■ LISTED RECORDS:
·····
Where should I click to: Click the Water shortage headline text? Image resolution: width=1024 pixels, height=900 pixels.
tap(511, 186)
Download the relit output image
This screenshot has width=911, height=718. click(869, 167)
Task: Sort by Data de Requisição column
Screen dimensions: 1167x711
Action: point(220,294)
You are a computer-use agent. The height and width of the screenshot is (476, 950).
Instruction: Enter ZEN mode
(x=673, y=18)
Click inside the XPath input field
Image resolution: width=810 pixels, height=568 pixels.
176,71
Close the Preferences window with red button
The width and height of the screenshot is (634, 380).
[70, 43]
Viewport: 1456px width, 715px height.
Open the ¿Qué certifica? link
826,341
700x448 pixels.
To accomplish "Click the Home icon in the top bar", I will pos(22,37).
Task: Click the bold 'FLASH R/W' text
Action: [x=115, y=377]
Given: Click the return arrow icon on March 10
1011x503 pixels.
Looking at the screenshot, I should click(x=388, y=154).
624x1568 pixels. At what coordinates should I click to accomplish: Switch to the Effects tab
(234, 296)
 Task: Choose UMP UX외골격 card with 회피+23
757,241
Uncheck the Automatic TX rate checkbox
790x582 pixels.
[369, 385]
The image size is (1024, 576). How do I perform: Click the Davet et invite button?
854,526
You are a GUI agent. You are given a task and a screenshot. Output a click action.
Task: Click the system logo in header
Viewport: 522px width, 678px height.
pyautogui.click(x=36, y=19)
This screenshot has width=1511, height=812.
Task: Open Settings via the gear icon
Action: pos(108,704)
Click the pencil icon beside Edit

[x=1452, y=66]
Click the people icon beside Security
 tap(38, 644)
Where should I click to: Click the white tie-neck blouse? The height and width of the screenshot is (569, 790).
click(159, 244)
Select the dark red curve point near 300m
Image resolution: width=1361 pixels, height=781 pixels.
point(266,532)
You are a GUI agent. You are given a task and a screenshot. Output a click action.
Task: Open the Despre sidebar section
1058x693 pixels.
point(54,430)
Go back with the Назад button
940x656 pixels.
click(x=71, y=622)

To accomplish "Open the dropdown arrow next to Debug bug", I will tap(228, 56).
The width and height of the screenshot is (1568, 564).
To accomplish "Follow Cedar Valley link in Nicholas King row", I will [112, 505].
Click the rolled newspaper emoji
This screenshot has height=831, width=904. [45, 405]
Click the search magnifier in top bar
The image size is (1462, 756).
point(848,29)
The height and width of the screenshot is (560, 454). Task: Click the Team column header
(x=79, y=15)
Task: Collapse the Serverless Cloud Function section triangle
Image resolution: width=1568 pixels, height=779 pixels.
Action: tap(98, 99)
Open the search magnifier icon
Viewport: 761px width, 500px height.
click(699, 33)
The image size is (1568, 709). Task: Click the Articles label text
·····
■ WORK ITEM:
Preserving every character, copy the records above out again.

■ RESPONSE TO THIS EXERCISE:
Where should I click to: Click the Water shortage headline text? Image resolution: width=1024 pixels, height=900 pixels.
tap(511, 186)
Download the relit output image
This screenshot has width=911, height=718. click(869, 167)
Task: Sort by Data de Requisição column
Screen dimensions: 1167x711
Action: point(220,294)
You are a computer-use agent. The height and width of the screenshot is (476, 950).
Instruction: Enter ZEN mode
(x=673, y=18)
Click inside the XPath input field
Image resolution: width=810 pixels, height=568 pixels.
176,71
Close the Preferences window with red button
The width and height of the screenshot is (634, 380).
[70, 43]
Viewport: 1456px width, 715px height.
Open the ¿Qué certifica? link
826,341
700x448 pixels.
To accomplish "Click the Home icon in the top bar", I will pos(22,37).
Task: Click the bold 'FLASH R/W' text
Action: [x=115, y=377]
Given: Click the return arrow icon on March 10
1011x503 pixels.
Looking at the screenshot, I should click(x=388, y=154).
624x1568 pixels. At what coordinates should I click to accomplish: Switch to the Effects tab
(234, 296)
 Task: Choose UMP UX외골격 card with 회피+23
757,241
Uncheck the Automatic TX rate checkbox
790x582 pixels.
[369, 385]
The image size is (1024, 576). How do I perform: Click the Davet et invite button?
854,526
You are a GUI agent. You are given a task and a screenshot. Output a click action.
Task: Click the system logo in header
Viewport: 522px width, 678px height.
pyautogui.click(x=36, y=19)
This screenshot has width=1511, height=812.
Task: Open Settings via the gear icon
Action: pos(108,704)
Click the pencil icon beside Edit

[x=1452, y=66]
Click the people icon beside Security
 tap(38, 644)
Where should I click to: Click the white tie-neck blouse? The height and width of the screenshot is (569, 790).
click(159, 244)
Select the dark red curve point near 300m
Image resolution: width=1361 pixels, height=781 pixels.
point(266,532)
You are a GUI agent. You are given a task and a screenshot. Output a click action.
Task: Open the Despre sidebar section
1058x693 pixels.
point(54,430)
Go back with the Назад button
940x656 pixels.
click(x=71, y=622)

To accomplish "Open the dropdown arrow next to Debug bug", I will tap(228, 56).
The width and height of the screenshot is (1568, 564).
To accomplish "Follow Cedar Valley link in Nicholas King row", I will [112, 505].
Click the rolled newspaper emoji
This screenshot has height=831, width=904. [45, 405]
Click the search magnifier in top bar
The image size is (1462, 756).
point(848,29)
The height and width of the screenshot is (560, 454). Task: Click the Team column header
(x=79, y=15)
Task: Collapse the Serverless Cloud Function section triangle
Image resolution: width=1568 pixels, height=779 pixels.
Action: tap(98, 99)
Open the search magnifier icon
Viewport: 761px width, 500px height.
click(699, 33)
The image size is (1568, 709). Task: Click the Articles label text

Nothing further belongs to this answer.